Würzburg 2018 – wissenschaftliches Programm
T 16.4: Vortrag
Montag, 19. März 2018, 16:45–17:00, Z6 - SR 2.006
Advantages of caching concepts for HEP analysis work-flows — •Christoph Heidecker, Matthias Schnepf, Max Fischer, Manuel Giffels, and Günter Quast — Karlsruher Institut für Technologie, Karlsruhe, Deutschland
Current experiments in High Energy Physics deliver tremendous amounts of data waiting for further processing. This leads to enormous challenges for the storing systems, but also for data distribution to end-users for further analyses. The situation is even compounded by the fact that HEP trends to utilize opportunistic resources as extension to common HEP computing facilities. For an efficient utilization of these resources an adequate data throughput of I/O intensive analyzes is essential. Data locality concepts that direct job to a processing unit holding necessary data in its local cache promise to solve those throughput limitations.
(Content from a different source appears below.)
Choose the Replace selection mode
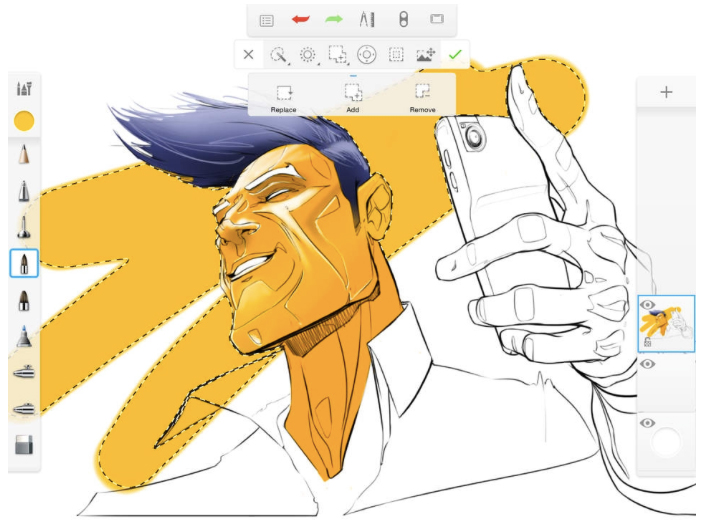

At KIT, two different caching concepts have been studied to enable short turn around cycles of I/O intensive analyses. Both concepts have been transparently integrated into the batch system HTCondor. The first approach utilizes coordinated caches on SSDs in the worker nodes and an HTCondor batch system that schedules jobs taking into account data locality. Another approach utilizes CEPH as a distributed file system acting as a system-wide cache. In combination with XRootD caching and data locality plug-ins, this approach is very well suited to tackle bandwidth limitations on opportunistic resources like HPC centers offering parallel file systems. In this talk, both caching concepts and the current development status are presented.